Comment at: source/Core/ModuleList.cpp:94
- llvm::SmallString<128> path;
> zturner wrote:
> > zturner wrote:
> > > zturner wrote:
> > > > aprantl wrote:
> > > > > zturner wrote:
> > > > > > aprantl wrote:
> > > > > > > zturner wrote:
> > > > > > > > I don't think this should be an assert. After all, if the whole point is to make LLDB usable in situations where clang is not present, then someone using it in such an environment would probably never call the static function to begin with. So I think we should just remove the assert and set it to whatever the value happens to be (including empty)
> > > > > > > The assertion enforces that ModuleListProperties::Initialize() has been called. If we want to make it more convenient, we can add a default argument `= "dummy"` for clients that don't link against clang.
> > > > > > I was actually thinking that instead of calling it `Initialize` (which sounds generic and like it's required) we would just call it `SetDefaultClangModulesCachePath` and have the user directly call that. With a name like `Initialize`, it makes the user think that it's required, but in fact the only thing it's initializing is something that is optional, so it shouldn't be required.
> > > > > >
> > > > > > It's possible I'm misunderstanding something though.

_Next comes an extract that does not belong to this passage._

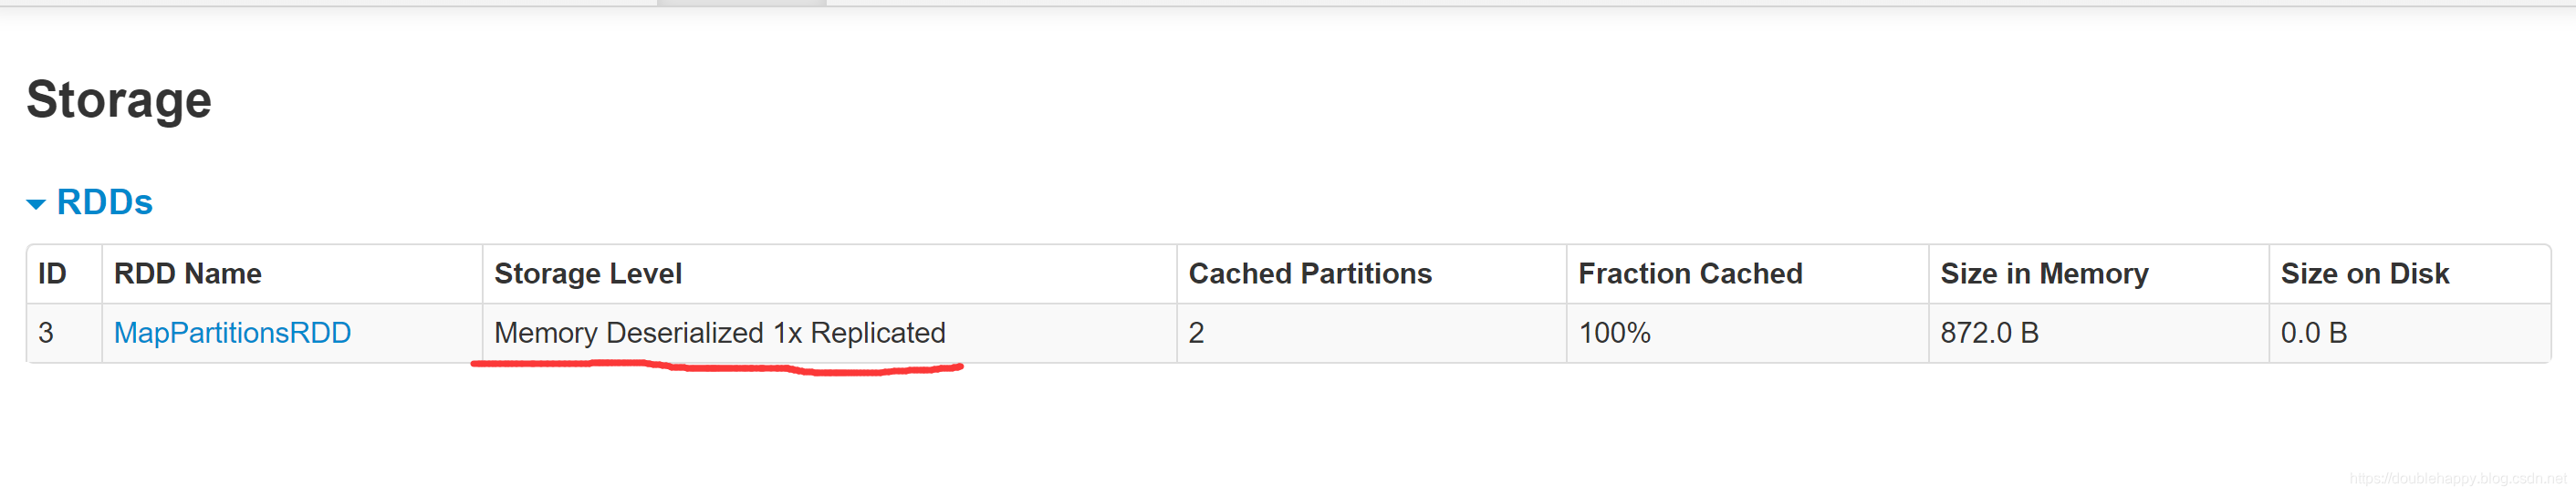Click the blog.csdn.net watermark URL
The height and width of the screenshot is (495, 2576).
point(2459,478)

> > > > > My point was that this *is* required (for all clients of lldb that also link against clang). When LLDB initializes clang it must set a module cache path because clang doesn't implement a fallback.

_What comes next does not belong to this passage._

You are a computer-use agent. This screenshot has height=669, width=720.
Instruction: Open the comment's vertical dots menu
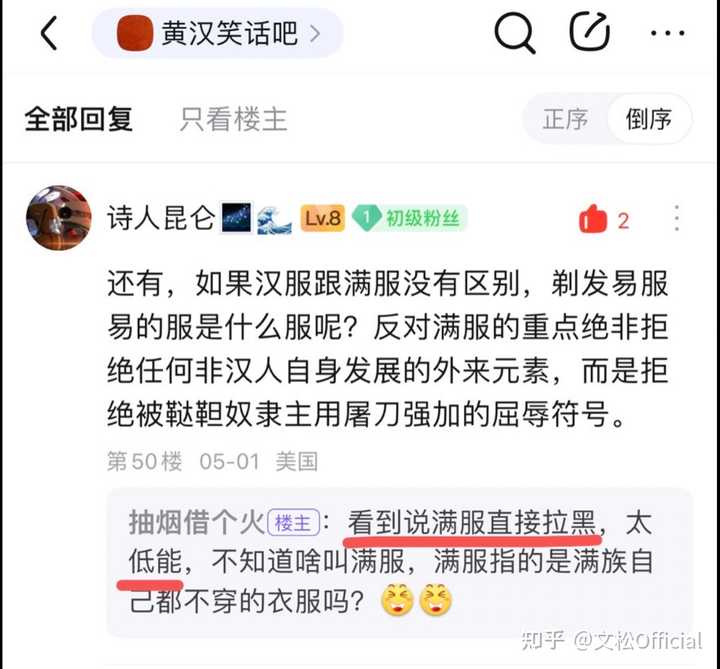[x=676, y=218]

> > > > If there's a client of LLDB using the public API and/or clang then that client would also be using `SystemInitializerFull` (or at the very least, would be responsible for initializing the set of things they need, one of which would be this path).
> > > >
> > > > My point is that `Core` should ultimately have no knowledge that something called clang even exists, and it definitely shouldn't be limiting the use of itself based on the needs of a specific client since it something that is useful to all clients. If a particular client requires clang, that client should initialize clang.
> > > >
> > > > With an assert, this is requiring a non clang-based client to run some initialization code that is only required for a clang-based client, which doesn't seem like a reasonable restriction (imagine if every downstream developer using every possible set of random 3rd party libraries started asserting in low-level debugger code that their optional component had been initialized).
> > > In short, `Core` is too low level to be making any assumptions whatsoever about the needs of a particular client. It may be required for all clients of lldb that use clang, but `Core` is not the right place to be making decisions based on whether a client of lldb uses clang (or any other optional external library / component).

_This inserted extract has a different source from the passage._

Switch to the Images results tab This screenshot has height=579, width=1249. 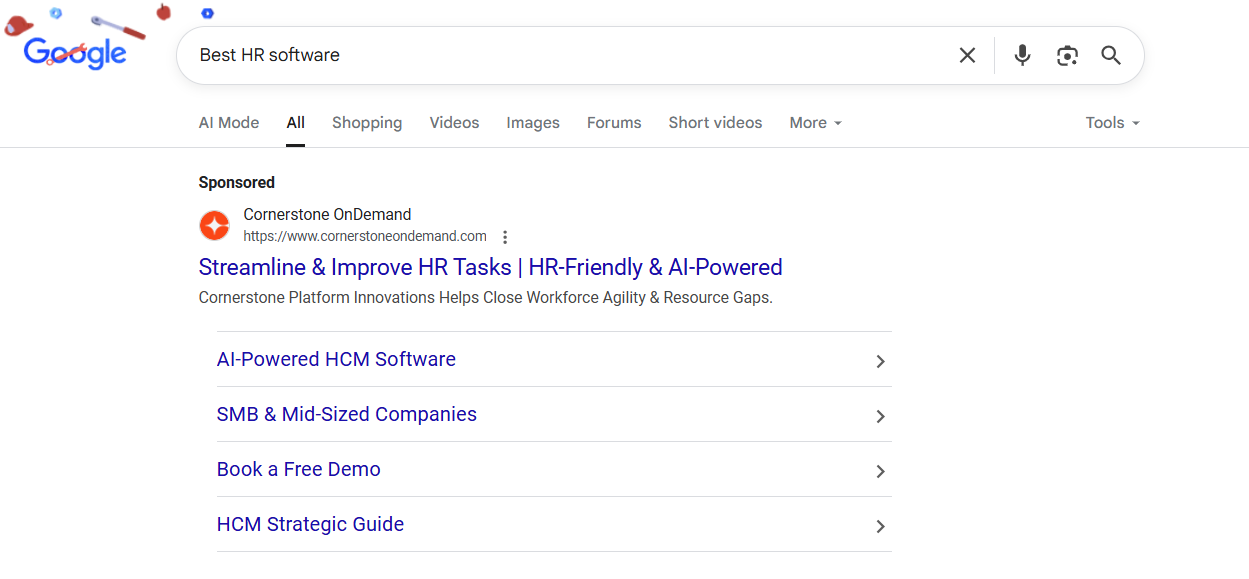coord(532,122)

> > To put this in perspective, imagine if LLVM's optimization pass library had something like `assert(driverIsClang());`
> The assertion is not supposed to check that Clang has been initialized. It is supposed to check that ModuleListProperties::Initialize() has been called. The fact that in order to call this function a client may want to get a string from the Clang Driver is an (ugly) implementation detail. And clients that don't use clang (such as the confusingly named unit tests) can pass in any nonempty string (which as I offered earlier could be made into a default argument).
But why must it even be a nonempty string? And for that matter, if they're not going to use clang anyway, why even require the function to be called in the first place? If it were an initialization function that did multiple things, it might be a stronger argument. But as it stands, its only purpose is, in fact, to set a value for this path, which people who aren't using clang shouldn't be required to do.
This is making a decision in a low level library for the purpose of 1 specific client, which doesn't seem right. I'm not entirely opposed to an assert, but it should only happen in clients that are using clang, otherwise this is effectively 'assert that the user has executed a no-op', which doesn't make sense.